DIRECTIONS ->
For each record below, write an exact copy.

Stored records
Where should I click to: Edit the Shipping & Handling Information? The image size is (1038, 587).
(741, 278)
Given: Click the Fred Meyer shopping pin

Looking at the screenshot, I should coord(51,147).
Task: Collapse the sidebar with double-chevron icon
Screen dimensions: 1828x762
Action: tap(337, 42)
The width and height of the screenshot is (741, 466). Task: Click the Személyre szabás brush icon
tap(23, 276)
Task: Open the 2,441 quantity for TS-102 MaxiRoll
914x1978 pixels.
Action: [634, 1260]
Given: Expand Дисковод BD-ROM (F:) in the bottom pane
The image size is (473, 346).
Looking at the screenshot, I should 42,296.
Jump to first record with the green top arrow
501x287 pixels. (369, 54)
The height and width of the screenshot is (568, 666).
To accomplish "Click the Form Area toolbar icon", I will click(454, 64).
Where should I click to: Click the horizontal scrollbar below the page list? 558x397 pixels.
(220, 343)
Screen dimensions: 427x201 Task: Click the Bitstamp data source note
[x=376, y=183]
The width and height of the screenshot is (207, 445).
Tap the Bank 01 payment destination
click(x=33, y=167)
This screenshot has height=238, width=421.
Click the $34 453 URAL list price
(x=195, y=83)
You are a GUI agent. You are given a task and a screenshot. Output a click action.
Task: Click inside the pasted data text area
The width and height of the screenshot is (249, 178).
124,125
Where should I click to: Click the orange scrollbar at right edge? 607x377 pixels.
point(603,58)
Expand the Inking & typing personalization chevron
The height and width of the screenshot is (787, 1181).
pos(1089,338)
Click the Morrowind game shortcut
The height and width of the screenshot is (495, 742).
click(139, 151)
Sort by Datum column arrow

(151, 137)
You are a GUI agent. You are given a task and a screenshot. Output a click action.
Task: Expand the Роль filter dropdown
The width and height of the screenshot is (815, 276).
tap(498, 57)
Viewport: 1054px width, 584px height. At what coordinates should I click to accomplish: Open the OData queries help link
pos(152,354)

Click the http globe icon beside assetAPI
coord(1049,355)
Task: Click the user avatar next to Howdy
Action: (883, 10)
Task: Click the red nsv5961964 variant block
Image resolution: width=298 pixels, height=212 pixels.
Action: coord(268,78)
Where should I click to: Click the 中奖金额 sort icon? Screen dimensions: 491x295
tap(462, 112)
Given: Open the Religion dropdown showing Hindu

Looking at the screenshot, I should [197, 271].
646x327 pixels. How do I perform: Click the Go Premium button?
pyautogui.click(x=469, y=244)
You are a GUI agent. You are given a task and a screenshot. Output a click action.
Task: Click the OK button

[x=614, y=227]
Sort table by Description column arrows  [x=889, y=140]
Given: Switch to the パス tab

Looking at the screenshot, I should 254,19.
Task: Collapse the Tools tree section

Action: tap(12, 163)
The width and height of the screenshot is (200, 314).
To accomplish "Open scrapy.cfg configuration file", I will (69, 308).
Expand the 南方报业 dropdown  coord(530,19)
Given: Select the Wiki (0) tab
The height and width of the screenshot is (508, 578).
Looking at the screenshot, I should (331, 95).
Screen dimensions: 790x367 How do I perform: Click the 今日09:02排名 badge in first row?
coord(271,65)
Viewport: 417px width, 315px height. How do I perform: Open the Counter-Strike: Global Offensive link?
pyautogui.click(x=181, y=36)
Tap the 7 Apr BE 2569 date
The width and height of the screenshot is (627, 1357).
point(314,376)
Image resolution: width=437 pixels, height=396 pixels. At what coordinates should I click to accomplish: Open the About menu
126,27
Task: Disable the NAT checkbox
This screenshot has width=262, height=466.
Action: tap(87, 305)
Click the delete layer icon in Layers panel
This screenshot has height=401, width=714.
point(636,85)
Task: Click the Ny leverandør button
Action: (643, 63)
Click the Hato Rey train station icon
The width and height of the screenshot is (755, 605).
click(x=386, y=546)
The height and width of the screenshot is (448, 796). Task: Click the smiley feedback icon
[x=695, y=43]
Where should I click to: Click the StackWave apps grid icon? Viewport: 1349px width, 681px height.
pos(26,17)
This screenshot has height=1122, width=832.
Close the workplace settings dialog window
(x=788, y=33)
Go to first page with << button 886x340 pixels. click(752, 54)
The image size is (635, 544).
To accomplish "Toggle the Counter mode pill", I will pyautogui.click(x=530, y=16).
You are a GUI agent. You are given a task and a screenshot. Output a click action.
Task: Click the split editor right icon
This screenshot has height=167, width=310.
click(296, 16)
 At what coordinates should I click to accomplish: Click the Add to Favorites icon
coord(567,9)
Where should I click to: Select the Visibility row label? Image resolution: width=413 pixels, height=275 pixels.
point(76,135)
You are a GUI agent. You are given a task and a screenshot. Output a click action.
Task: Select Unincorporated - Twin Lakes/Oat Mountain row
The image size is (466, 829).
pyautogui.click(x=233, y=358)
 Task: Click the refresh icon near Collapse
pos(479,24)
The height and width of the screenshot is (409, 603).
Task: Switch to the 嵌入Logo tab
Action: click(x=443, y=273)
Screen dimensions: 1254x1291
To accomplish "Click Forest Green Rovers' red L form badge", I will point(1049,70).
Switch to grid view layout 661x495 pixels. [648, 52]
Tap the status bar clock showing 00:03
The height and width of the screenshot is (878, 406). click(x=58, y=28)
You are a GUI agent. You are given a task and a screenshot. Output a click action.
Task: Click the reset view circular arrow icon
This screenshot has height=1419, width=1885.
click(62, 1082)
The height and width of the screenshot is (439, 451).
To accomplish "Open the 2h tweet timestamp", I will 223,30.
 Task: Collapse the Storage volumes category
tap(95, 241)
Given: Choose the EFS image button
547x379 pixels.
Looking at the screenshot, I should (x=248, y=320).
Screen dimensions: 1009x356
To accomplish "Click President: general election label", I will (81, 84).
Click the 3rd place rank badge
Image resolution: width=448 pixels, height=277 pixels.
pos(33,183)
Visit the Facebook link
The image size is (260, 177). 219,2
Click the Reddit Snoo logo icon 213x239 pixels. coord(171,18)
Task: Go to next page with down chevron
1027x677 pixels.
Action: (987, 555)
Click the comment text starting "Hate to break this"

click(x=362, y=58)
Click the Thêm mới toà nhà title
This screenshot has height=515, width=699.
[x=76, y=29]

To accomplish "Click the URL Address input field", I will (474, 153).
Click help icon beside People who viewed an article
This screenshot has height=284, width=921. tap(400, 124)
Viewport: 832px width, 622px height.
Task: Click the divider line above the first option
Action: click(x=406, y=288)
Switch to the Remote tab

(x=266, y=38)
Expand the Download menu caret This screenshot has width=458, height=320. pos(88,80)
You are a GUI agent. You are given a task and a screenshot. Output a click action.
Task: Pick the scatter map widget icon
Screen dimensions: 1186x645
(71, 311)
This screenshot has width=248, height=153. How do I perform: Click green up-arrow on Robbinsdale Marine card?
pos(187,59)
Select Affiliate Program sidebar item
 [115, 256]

TASK ANSWER ->
Where should I click to: Edit the Shipping & Handling Information? The image size is (1038, 587).
(741, 278)
Given: Click the Fred Meyer shopping pin

Looking at the screenshot, I should coord(51,147).
Task: Collapse the sidebar with double-chevron icon
Screen dimensions: 1828x762
Action: tap(337, 42)
The width and height of the screenshot is (741, 466). Task: Click the Személyre szabás brush icon
tap(23, 276)
Task: Open the 2,441 quantity for TS-102 MaxiRoll
914x1978 pixels.
Action: [634, 1260]
Given: Expand Дисковод BD-ROM (F:) in the bottom pane
The image size is (473, 346).
Looking at the screenshot, I should 42,296.
Jump to first record with the green top arrow
501x287 pixels. (369, 54)
The height and width of the screenshot is (568, 666).
To accomplish "Click the Form Area toolbar icon", I will click(454, 64).
Where should I click to: Click the horizontal scrollbar below the page list? 558x397 pixels.
(220, 343)
Screen dimensions: 427x201 Task: Click the Bitstamp data source note
[x=376, y=183]
The width and height of the screenshot is (207, 445).
Tap the Bank 01 payment destination
click(x=33, y=167)
This screenshot has height=238, width=421.
Click the $34 453 URAL list price
(x=195, y=83)
You are a GUI agent. You are given a task and a screenshot. Output a click action.
Task: Click inside the pasted data text area
The width and height of the screenshot is (249, 178).
124,125
Where should I click to: Click the orange scrollbar at right edge? 607x377 pixels.
point(603,58)
Expand the Inking & typing personalization chevron
The height and width of the screenshot is (787, 1181).
pos(1089,338)
Click the Morrowind game shortcut
The height and width of the screenshot is (495, 742).
click(139, 151)
Sort by Datum column arrow

(151, 137)
You are a GUI agent. You are given a task and a screenshot. Output a click action.
Task: Expand the Роль filter dropdown
The width and height of the screenshot is (815, 276).
tap(498, 57)
Viewport: 1054px width, 584px height. At what coordinates should I click to accomplish: Open the OData queries help link
pos(152,354)

Click the http globe icon beside assetAPI
coord(1049,355)
Task: Click the user avatar next to Howdy
Action: (883, 10)
Task: Click the red nsv5961964 variant block
Image resolution: width=298 pixels, height=212 pixels.
Action: coord(268,78)
Where should I click to: Click the 中奖金额 sort icon? Screen dimensions: 491x295
tap(462, 112)
Given: Open the Religion dropdown showing Hindu

Looking at the screenshot, I should [197, 271].
646x327 pixels. How do I perform: Click the Go Premium button?
pyautogui.click(x=469, y=244)
You are a GUI agent. You are given a task and a screenshot. Output a click action.
Task: Click the OK button

[x=614, y=227]
Sort table by Description column arrows  [x=889, y=140]
Given: Switch to the パス tab

Looking at the screenshot, I should 254,19.
Task: Collapse the Tools tree section

Action: tap(12, 163)
The width and height of the screenshot is (200, 314).
To accomplish "Open scrapy.cfg configuration file", I will (69, 308).
Expand the 南方报业 dropdown  coord(530,19)
Given: Select the Wiki (0) tab
The height and width of the screenshot is (508, 578).
Looking at the screenshot, I should (331, 95).
Screen dimensions: 790x367 How do I perform: Click the 今日09:02排名 badge in first row?
coord(271,65)
Viewport: 417px width, 315px height. How do I perform: Open the Counter-Strike: Global Offensive link?
pyautogui.click(x=181, y=36)
Tap the 7 Apr BE 2569 date
The width and height of the screenshot is (627, 1357).
point(314,376)
Image resolution: width=437 pixels, height=396 pixels. At what coordinates should I click to accomplish: Open the About menu
126,27
Task: Disable the NAT checkbox
This screenshot has width=262, height=466.
Action: tap(87, 305)
Click the delete layer icon in Layers panel
This screenshot has height=401, width=714.
point(636,85)
Task: Click the Ny leverandør button
Action: (643, 63)
Click the Hato Rey train station icon
The width and height of the screenshot is (755, 605).
click(x=386, y=546)
The height and width of the screenshot is (448, 796). Task: Click the smiley feedback icon
[x=695, y=43]
Where should I click to: Click the StackWave apps grid icon? Viewport: 1349px width, 681px height.
pos(26,17)
This screenshot has height=1122, width=832.
Close the workplace settings dialog window
(x=788, y=33)
Go to first page with << button 886x340 pixels. click(752, 54)
The image size is (635, 544).
To accomplish "Toggle the Counter mode pill", I will pyautogui.click(x=530, y=16).
You are a GUI agent. You are given a task and a screenshot. Output a click action.
Task: Click the split editor right icon
This screenshot has height=167, width=310.
click(296, 16)
 At what coordinates should I click to accomplish: Click the Add to Favorites icon
coord(567,9)
Where should I click to: Select the Visibility row label? Image resolution: width=413 pixels, height=275 pixels.
point(76,135)
You are a GUI agent. You are given a task and a screenshot. Output a click action.
Task: Select Unincorporated - Twin Lakes/Oat Mountain row
The image size is (466, 829).
pyautogui.click(x=233, y=358)
 Task: Click the refresh icon near Collapse
pos(479,24)
The height and width of the screenshot is (409, 603).
Task: Switch to the 嵌入Logo tab
Action: click(x=443, y=273)
Screen dimensions: 1254x1291
To accomplish "Click Forest Green Rovers' red L form badge", I will point(1049,70).
Switch to grid view layout 661x495 pixels. [648, 52]
Tap the status bar clock showing 00:03
The height and width of the screenshot is (878, 406). click(x=58, y=28)
You are a GUI agent. You are given a task and a screenshot. Output a click action.
Task: Click the reset view circular arrow icon
This screenshot has height=1419, width=1885.
click(62, 1082)
The height and width of the screenshot is (439, 451).
To accomplish "Open the 2h tweet timestamp", I will 223,30.
 Task: Collapse the Storage volumes category
tap(95, 241)
Given: Choose the EFS image button
547x379 pixels.
Looking at the screenshot, I should (x=248, y=320).
Screen dimensions: 1009x356
To accomplish "Click President: general election label", I will (81, 84).
Click the 3rd place rank badge
Image resolution: width=448 pixels, height=277 pixels.
pos(33,183)
Visit the Facebook link
The image size is (260, 177). 219,2
Click the Reddit Snoo logo icon 213x239 pixels. coord(171,18)
Task: Go to next page with down chevron
1027x677 pixels.
Action: (987, 555)
Click the comment text starting "Hate to break this"

click(x=362, y=58)
Click the Thêm mới toà nhà title
This screenshot has height=515, width=699.
[x=76, y=29]

To accomplish "Click the URL Address input field", I will (474, 153).
Click help icon beside People who viewed an article
This screenshot has height=284, width=921. tap(400, 124)
Viewport: 832px width, 622px height.
Task: Click the divider line above the first option
Action: click(x=406, y=288)
Switch to the Remote tab

(x=266, y=38)
Expand the Download menu caret This screenshot has width=458, height=320. pos(88,80)
You are a GUI agent. You are given a task and a screenshot. Output a click action.
Task: Pick the scatter map widget icon
Screen dimensions: 1186x645
(71, 311)
This screenshot has width=248, height=153. How do I perform: Click green up-arrow on Robbinsdale Marine card?
pos(187,59)
Select Affiliate Program sidebar item
 [115, 256]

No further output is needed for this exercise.